Lymphatic drainage is carried out through the lymphatic vessels into the occipital, mastoid, parotid, facial, submandibular, and submental lymph nodes. Consequently, any inflammatory and neoplastic processes on the scalp may result in enlarged lymph nodes being detected in the areas listed. Lymphatic drainage disorder and lymphostasis development in the scalp due to compression or blockage of lymphatic vessels may occur in malignant tumors (e.g., lacrimal gland, visual organ, chiasm, etc.). Lymphostasis leads to impaired microcirculation in the dermis and subsequent destruction of elastic fibers, which in turn leads to the development of a focus of aseptic inflammation and the formation of secondary fibrosis, which clinically manifests itself as dermatosclerosis. The result of this process may be the formation of scleroderma-like lesions on the skin of the scalp and face.
Both sensory and motor fibers participate in the innervation of the scalp. The scalp is innervated by various cranial nerves (the 1st branch of the trigeminal nerve, the facial nerve), as well as the spinal roots of the first, second and third thoracic vertebrae, which form the large and small occipital nerves. In addition, the vagus nerve participates in the innervation. These features should always be taken into account when performing various procedures in this localization, since any manipulations can lead to an effect on the vegetative and sensory centers of the brain, which participate in ensuring the trophic functions of both the scalp and the facial skin.
It should also be emphasized that the scalp is an area that is exposed to insolation, especially in the case of baldness.
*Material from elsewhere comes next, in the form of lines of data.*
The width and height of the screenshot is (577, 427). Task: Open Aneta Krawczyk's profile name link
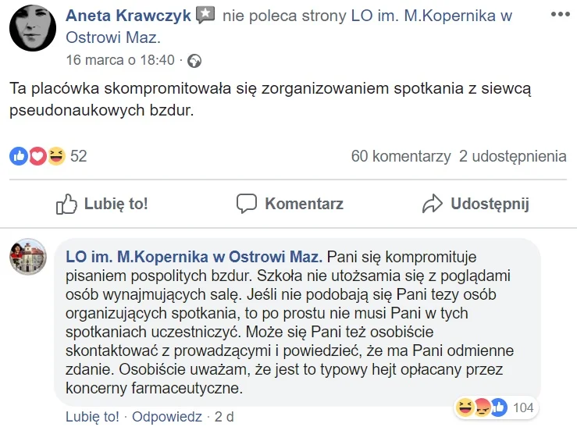[128, 16]
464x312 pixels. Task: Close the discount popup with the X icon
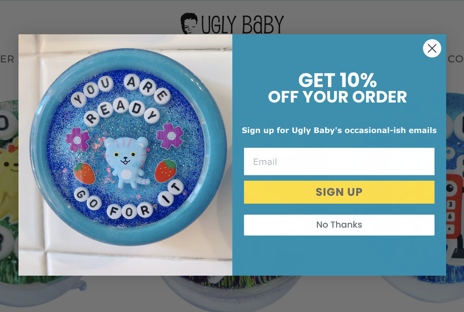pyautogui.click(x=432, y=48)
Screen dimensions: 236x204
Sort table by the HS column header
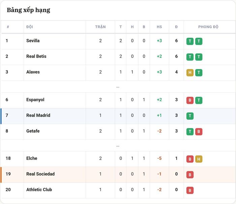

The consequence of massive exposure of the scalp to ultraviolet rays A and B is simple dermatitis and various photoreactions. Repeated minor effects on this area cause the development of not only photoreactions, but also lupus erythematosus, precancerous conditions and diseases (chronic actinic dermatitis, actinic keratosis, etc.), basalioma, squamous cell skin cancer, melanoma with predominant localization on the skin of the forehead, parietal and temporal areas.
In conclusion, it is necessary to recall that the scalp is also an area of constant use of various cosmetic products (dyes, solutions for chemical perms, shampoos, soaps, varnishes, foams, hair styling gels, etc.). The consequence of this may be the development of allergic dermatitis caused by the effects of facultative (chemical) irritants included in the composition of the listed products. With the combined action of an allergen and ultraviolet rays, photodermatitis is also possible. In some cases, failure to comply with the rules for the use of various dyes or components for chemical perms (concentrated acids, alkalis, ammonia, etc.), intensive rubbing of irritating liquids (tincture of red pepper, etc.) may cause the effect of obligatory factors on the skin of the scalp and the development of simple dermatitis. In addition, when using comedogenic hair care products, there is a risk of acne appearing along the hairline (so-called “pomade acne”) due to blockage of the hair follicle openings and the subsequent development of follicular hyperkeratosis.